> _EXERCISE DESCRIPTION_
When you copy the entries, keep every word exactly as it is and drop the images.

Saved entries
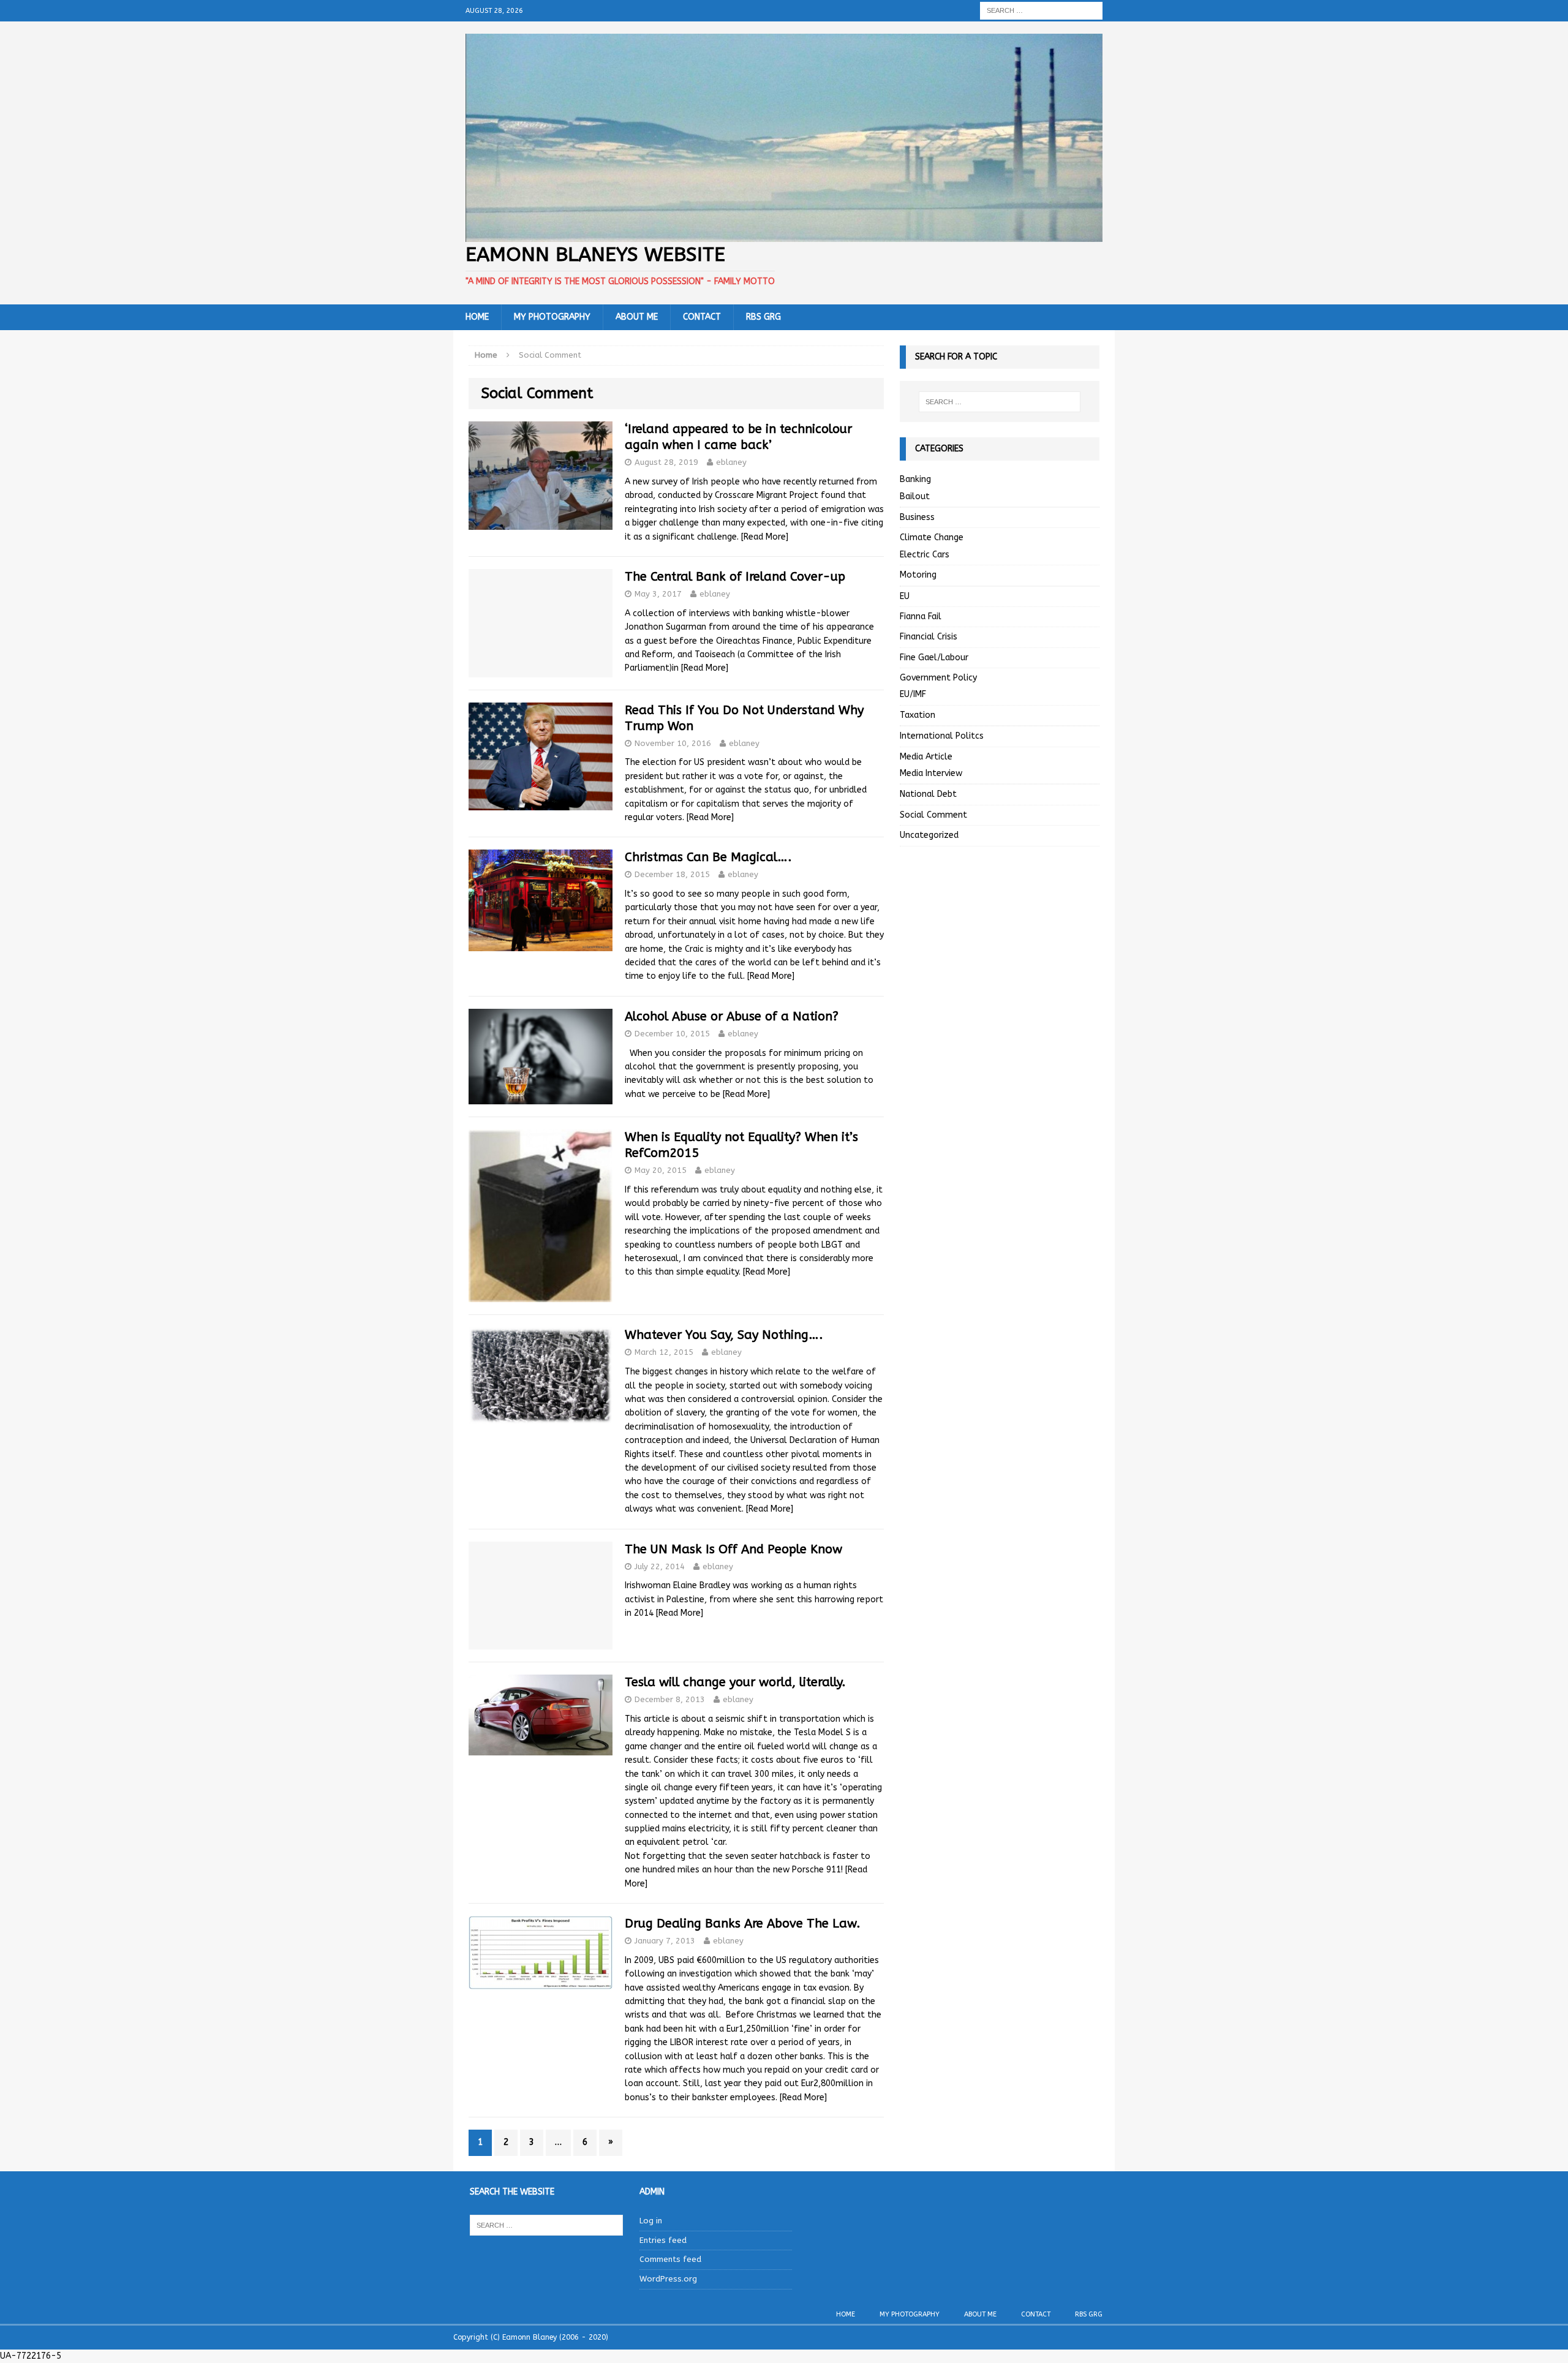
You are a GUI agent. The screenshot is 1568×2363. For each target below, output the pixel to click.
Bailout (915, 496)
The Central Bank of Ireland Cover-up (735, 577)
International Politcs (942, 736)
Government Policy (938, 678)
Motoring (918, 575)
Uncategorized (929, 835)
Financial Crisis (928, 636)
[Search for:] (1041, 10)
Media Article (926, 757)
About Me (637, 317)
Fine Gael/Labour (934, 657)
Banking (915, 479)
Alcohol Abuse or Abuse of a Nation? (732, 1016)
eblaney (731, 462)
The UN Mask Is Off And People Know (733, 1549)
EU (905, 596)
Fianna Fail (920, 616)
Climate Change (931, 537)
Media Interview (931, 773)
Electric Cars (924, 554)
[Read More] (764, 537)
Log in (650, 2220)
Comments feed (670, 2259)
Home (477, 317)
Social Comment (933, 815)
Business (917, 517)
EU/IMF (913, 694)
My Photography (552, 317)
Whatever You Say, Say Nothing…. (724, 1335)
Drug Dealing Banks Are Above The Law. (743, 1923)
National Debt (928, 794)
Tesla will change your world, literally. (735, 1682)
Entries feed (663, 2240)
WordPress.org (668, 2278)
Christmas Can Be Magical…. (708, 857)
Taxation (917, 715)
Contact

> _WRITTEN SOLUTION_
You are a GUI agent. The screenshot is 1568×2363. For each target below, output the pixel to click.
Bailout (915, 496)
The Central Bank of Ireland Cover-up (735, 577)
International Politcs (942, 736)
Government Policy (938, 678)
Motoring (918, 575)
Uncategorized (929, 835)
Financial Crisis (928, 636)
[Search for:] (1041, 10)
Media Article (926, 757)
About Me (637, 317)
Fine Gael/Labour (934, 657)
Banking (915, 479)
Alcohol Abuse or Abuse of a Nation? (732, 1016)
eblaney (731, 462)
The UN Mask Is Off And People Know (733, 1549)
EU (905, 596)
Fianna Fail (920, 616)
Climate Change (931, 537)
Media Interview (931, 773)
Electric Cars (924, 554)
[Read More] (764, 537)
Log in (650, 2220)
Comments feed (670, 2259)
Home (477, 317)
Social Comment (933, 815)
Business (917, 517)
EU/IMF (913, 694)
My Photography (552, 317)
Whatever You Say, Say Nothing…. (724, 1335)
Drug Dealing Banks Are Above The Law. (743, 1923)
National Debt (928, 794)
Tesla will change your world, literally. (735, 1682)
Entries feed (663, 2240)
WordPress.org (668, 2278)
Christmas Can Be Magical…. (708, 857)
Taxation (917, 715)
Contact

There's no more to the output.